L’obligation de signaler tout incident de sécurité est en outre renforcée. Les entités affectées disposeront d’un délai de 24 heures pour signaler un incident à compter du moment où il est identifié, et devront fournir un rapport dans un délai maximum d’un mois suivant cette notification initiale.
Davantage de coordination et de contrôle prévus par NIS 2
La coordination entre acteurs de la cybersécurité européens est renforcée par la création d’une base de données des vulnérabilités, qui doivent être signalées par les entités qui les détectent.

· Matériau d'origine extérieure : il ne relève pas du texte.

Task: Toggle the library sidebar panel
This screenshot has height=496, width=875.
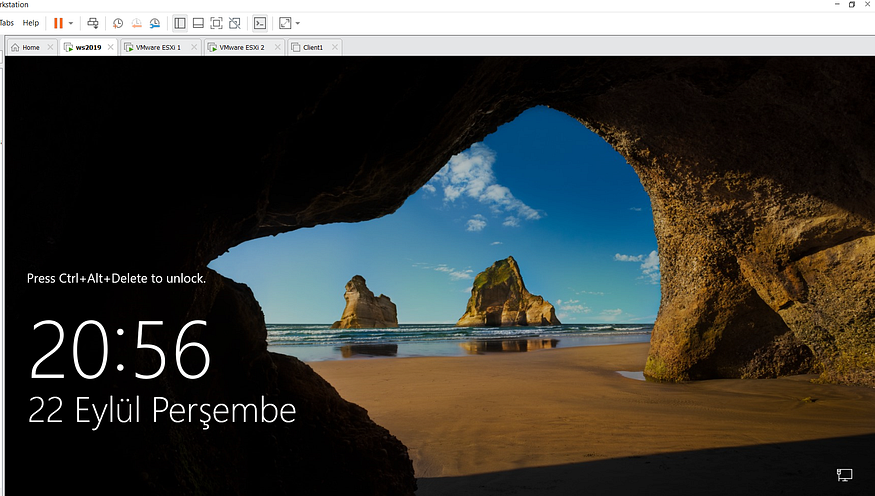Action: tap(180, 23)
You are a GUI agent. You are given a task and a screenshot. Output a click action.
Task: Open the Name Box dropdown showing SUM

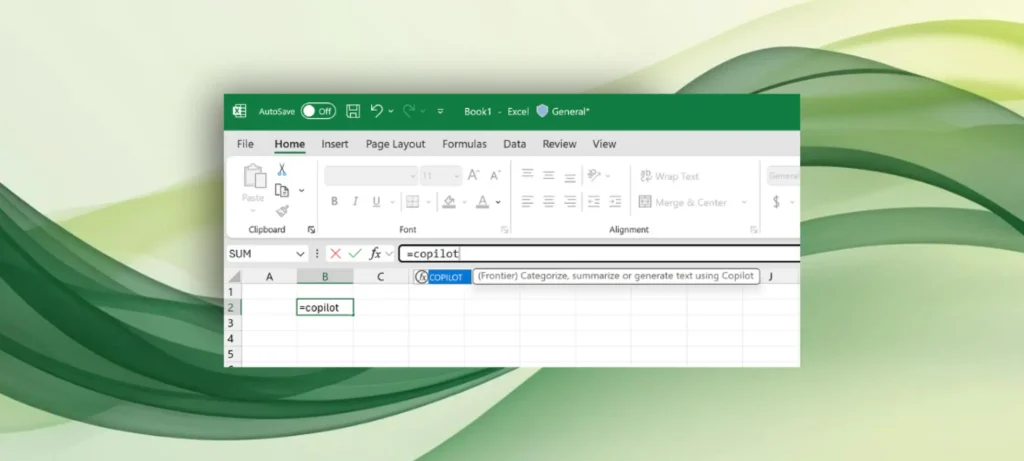tap(300, 254)
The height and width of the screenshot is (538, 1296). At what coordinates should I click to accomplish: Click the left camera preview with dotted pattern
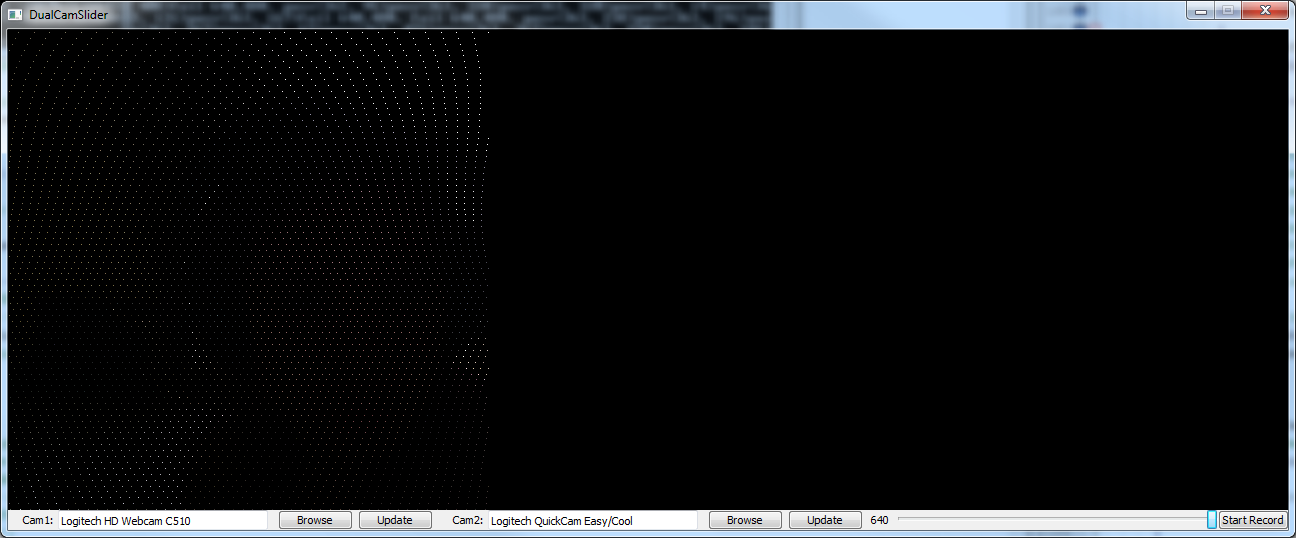(x=248, y=270)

La nouvelle directive élargirait en outre les pouvoirs de contrôle des autorités nationales, autorisant ces dernières à procéder à un audit a priori des opérateurs essentiels ; les opérateurs importants, quant à eux, pourront faire l’objet d’un contrôle a posteriori. Enfin, des sanctions administratives sont prévues par la directive. Ces sanctions incluent notamment des amendes administratives dont le montant peut aller jusqu’à 10 millions d’euros ou 2% du chiffre d’affaires total annuel de l’entité concernée, le montant le plus important étant choisi. Les Etats membres pourront, le cas échéant, dans le cadre de la transposition de la directive prévoir d’autres mesures coercitives.

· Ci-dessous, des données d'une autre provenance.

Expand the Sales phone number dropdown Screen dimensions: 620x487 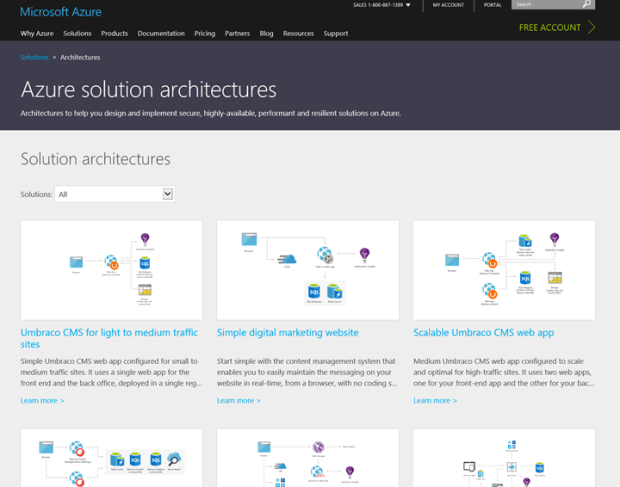408,5
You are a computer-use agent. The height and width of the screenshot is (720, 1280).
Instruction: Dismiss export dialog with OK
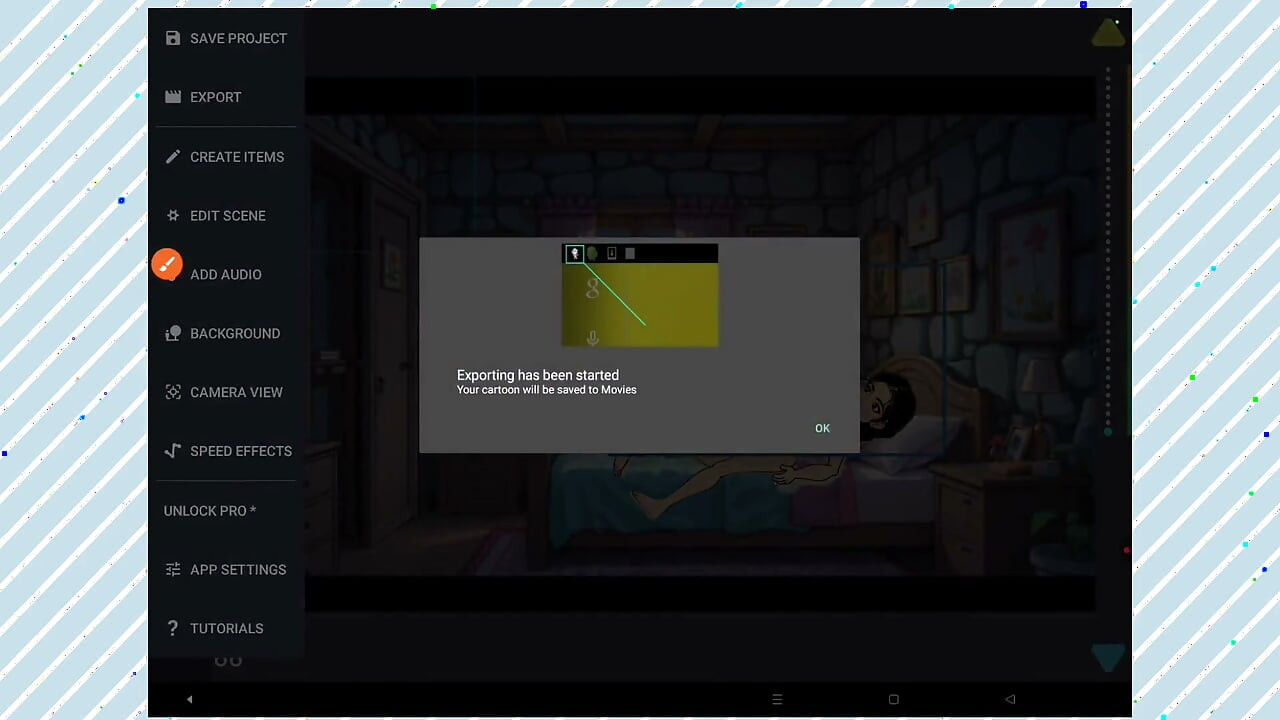822,428
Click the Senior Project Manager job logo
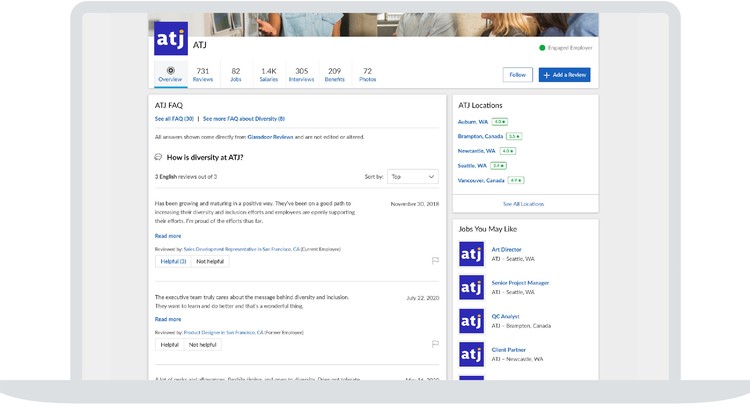The image size is (750, 412). pyautogui.click(x=471, y=288)
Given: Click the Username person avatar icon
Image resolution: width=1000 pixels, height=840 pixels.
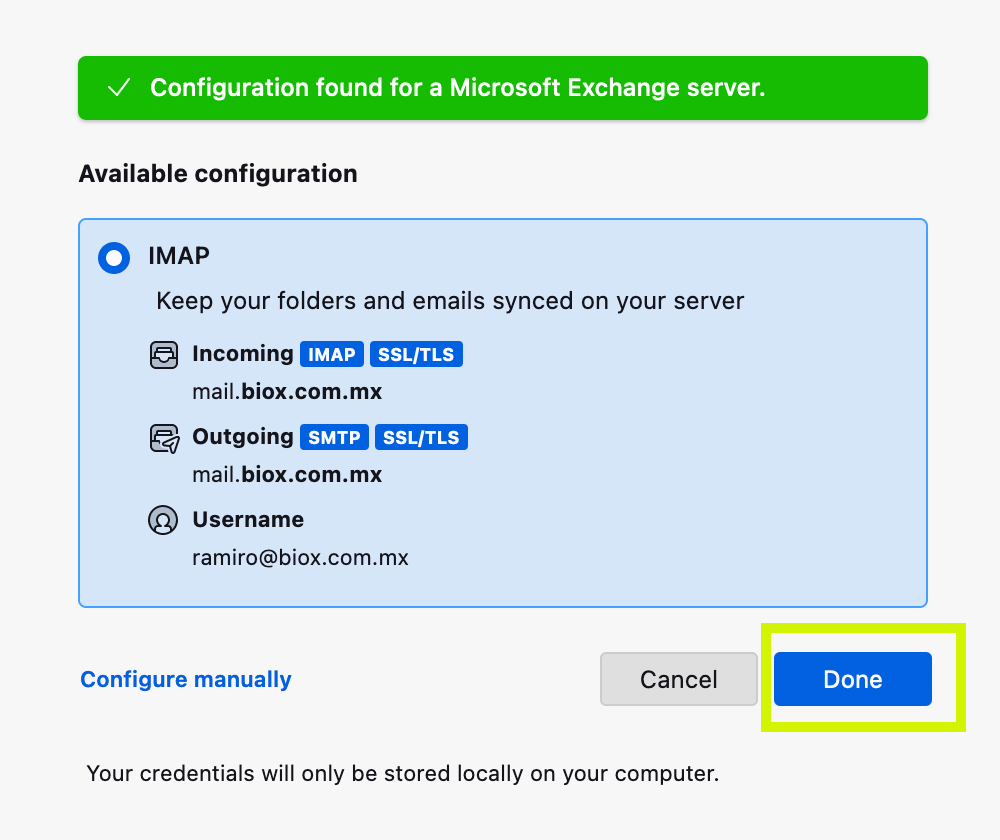Looking at the screenshot, I should pyautogui.click(x=163, y=520).
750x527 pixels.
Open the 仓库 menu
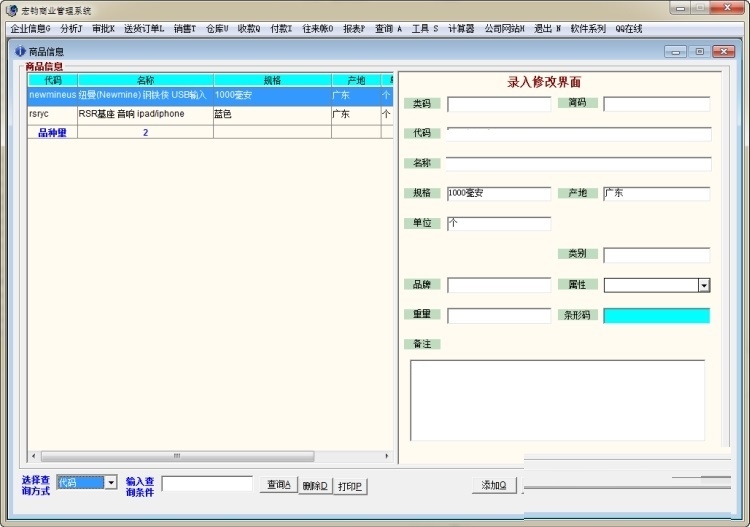[x=216, y=29]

Le renforcement du réseau européen relatif aux risques Cyber
La directive renforce le dispositif de partage d’informations et de lutte contre les cybermenaces en renforçant la coopération entre trois types d’acteurs :
- Les « centres de réponse aux incidents de sécurité informatique » (Computer Security Incident Response Teams – CSIRTs), ces équipes des Etats membres chargées de répondre rapidement et efficacement aux incidents de sécurité crées en 2016 par la directive NIS ;
- Le Groupe de Coopération NIS, chargé de produire des lignes directrices à l’intention des autorités nationales et de coordonner leur action ;
- La nouvelle institution EU-CyCLONe (European cyber crises liaison organisation network), crée par la directive et ayant pour objet l’étude et la réponse coordonnée aux incidents de grande échelle.
Cette coopération transfrontalière devrait accroitre la confiance entre Etats membres.

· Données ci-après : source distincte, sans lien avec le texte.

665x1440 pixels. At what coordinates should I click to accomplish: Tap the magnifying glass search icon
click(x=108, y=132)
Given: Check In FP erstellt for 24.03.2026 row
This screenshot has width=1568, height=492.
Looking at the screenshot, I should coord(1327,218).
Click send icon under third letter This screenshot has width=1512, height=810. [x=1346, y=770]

Quelle intégration dans le chantier européen de la législation du numérique ?
NIS 2 a vocation à s’insérer dans les efforts législatifs entrepris par l’Union pour encadrer l’importance exponentielle prise par les outils numériques et informatiques.
La directive NIS 2 se coordonne avec les textes suivants :
- La directive relative à la résilience des entités critiques, qui prévoit des obligations visant à assurer le maintien des services essentiels et leur sécurité face aux menaces physiques.
- le règlement « DORA » (Digital Operational Resilience Act) qui prévoit des obligations relatives à la cybersécurité des acteurs de services financiers. La proposition de règlement prévoit d’ailleurs que les acteurs concernés de ce secteur pourront participer aux discussions du groupe de coopération NIS et échanger avec les CSIRTs.
- le règlement dit « cyber-résilience ». Ce dernier se repose ainsi sur les définitions « d’incident » et de « vulnérabilité » établies par la directive NIS 2 et précédemment citées ; en outre, certains produits y sont définis comme critiques sur le critère de l’usage qu’en font les entités définies comme essentielles par la directive.
La Directive NIS devra être transposée, par les États membres, dans leur droit national, au plus tard le 18 octobre 2024.